La comunicadora Susana Gautreau respondió de manera firme a los sectores que han salido en defensa del exrector del Instituto Tecnológico de las Américas (ITLA), asegurando que el verdadero abuso no fue la destitución, sino la traición a la confianza depositada por el Estado en un funcionario que recibió múltiples oportunidades.

“Abuso es que te den una oportunidad y luego traiciones la confianza”, expresó Gautreau al referirse al caso, al tiempo que rechazó los señalamientos de que la medida adoptada por el Gobierno haya sido desproporcionada o apresurada.

Falta de tercer grado según la Ley de Función Pública

La comunicadora explicó que, conforme a la Ley de Función Pública 41-08, el exrector fue señalado por una falta de tercer grado, la cual consiste en recibir fondos o valores de empleados bajo su supervisión directa, una conducta expresamente prohibida por la normativa administrativa.

En ese sentido, Gautreau subrayó que en ninguno de los comunicados emitidos por el exfuncionario se negó la recepción de esos fondos, limitándose únicamente a alegar que no existió coacción hacia los empleados involucrados.
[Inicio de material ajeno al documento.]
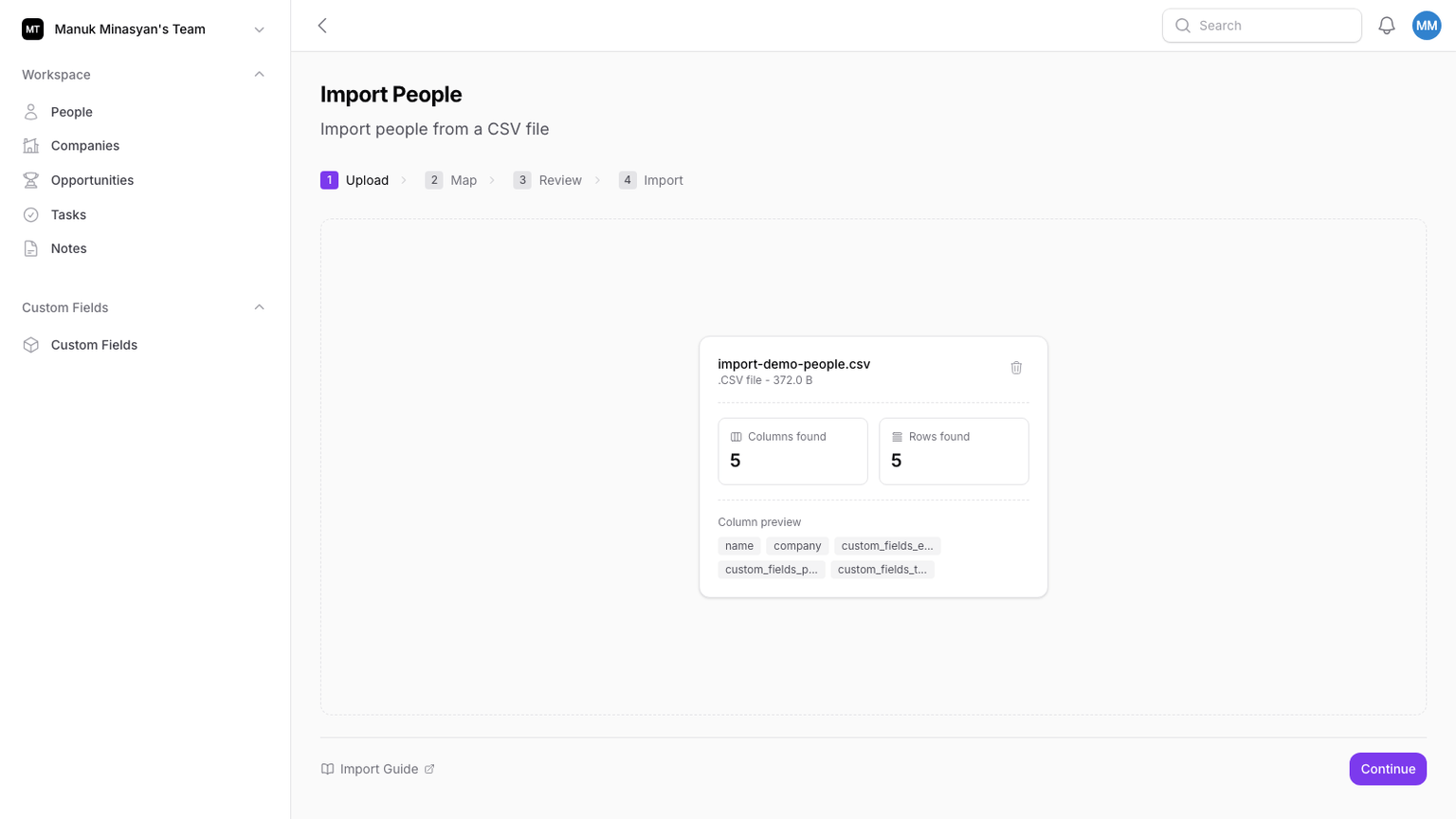Viewport: 1456px width, 819px height.
Task: Click the Custom Fields cube icon
Action: pyautogui.click(x=31, y=345)
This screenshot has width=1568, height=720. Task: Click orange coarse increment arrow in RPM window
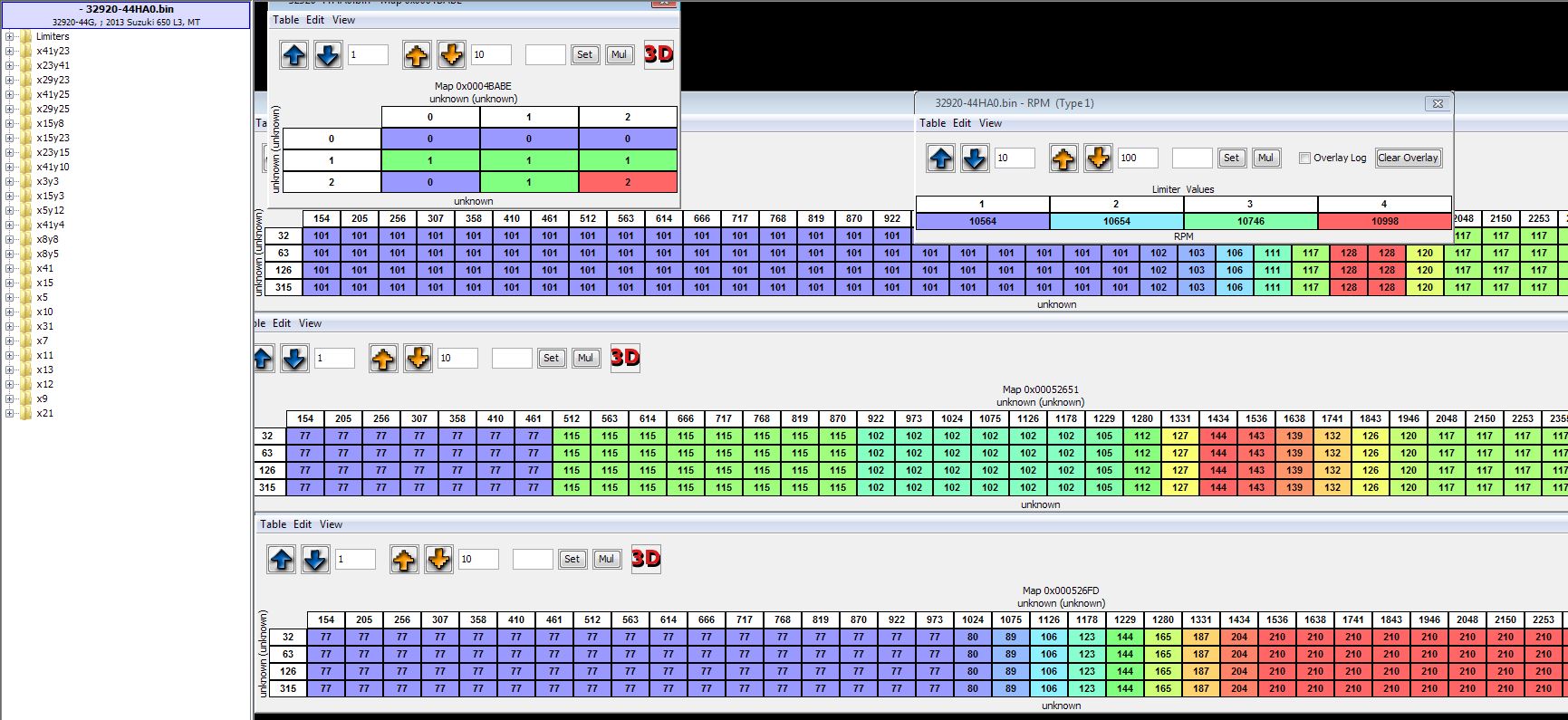[1063, 158]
“Eso es clave: nunca negó que recibió el dinero”, puntualizó. Gautreau recordó que el proceso se originó tras una investigación encabezada por la Dirección General de Ética e Integridad Gubernamental, dirigida por Milagros Ortiz Bosch, la cual concluyó con una recomendación elevada al Presidente de la República.

Indicó que, como jefe de la administración pública, el mandatario tiene la potestad legal de destituir a un funcionario cuando se comprueban faltas de esta naturaleza.

Frente a las críticas por la supuesta rapidez de la destitución, la comunicadora aclaró que las investigaciones administrativas son confidenciales y no deben ventilarse públicamente hasta que se adopte una decisión oficial.

“No fue apresurado. Lo que pasa es que estos procesos no son públicos mientras se investigan”, sostuvo.

“El Gobierno fue condescendiente”

Contrario a la narrativa de persecución, Susana consideró que el Gobierno actuó de forma condescendiente, ya que el exrector no fue destituido por una falta grave, lo que habría implicado una inhabilitación prolongada para ocupar cargos públicos.

“Aquí incluso se actuó con consideración”, afirmó. Gautreau también cuestionó lo que calificó como una doble moral en la opinión pública, señalando que muchos reclaman el fin de la impunidad, pero se indignan cuando la ley se aplica a figuras con buena imagen mediática.

“Se pide que se acabe la impunidad, pero cuando le toca a alguien con buena prensa o mucha locuacidad, entonces molesta”, expresó.

Finalmente, advirtió que el caso podría trascender el ámbito administrativo si se comprueban indicios de coacción o manejo irregular de fondos, lo que abriría la puerta a responsabilidades penales, bajo figuras como soborno, enriquecimiento ilícito o coacción.

“El proceso administrativo no excluye que, si aparecen elementos, el caso escale al plano penal”, concluyó.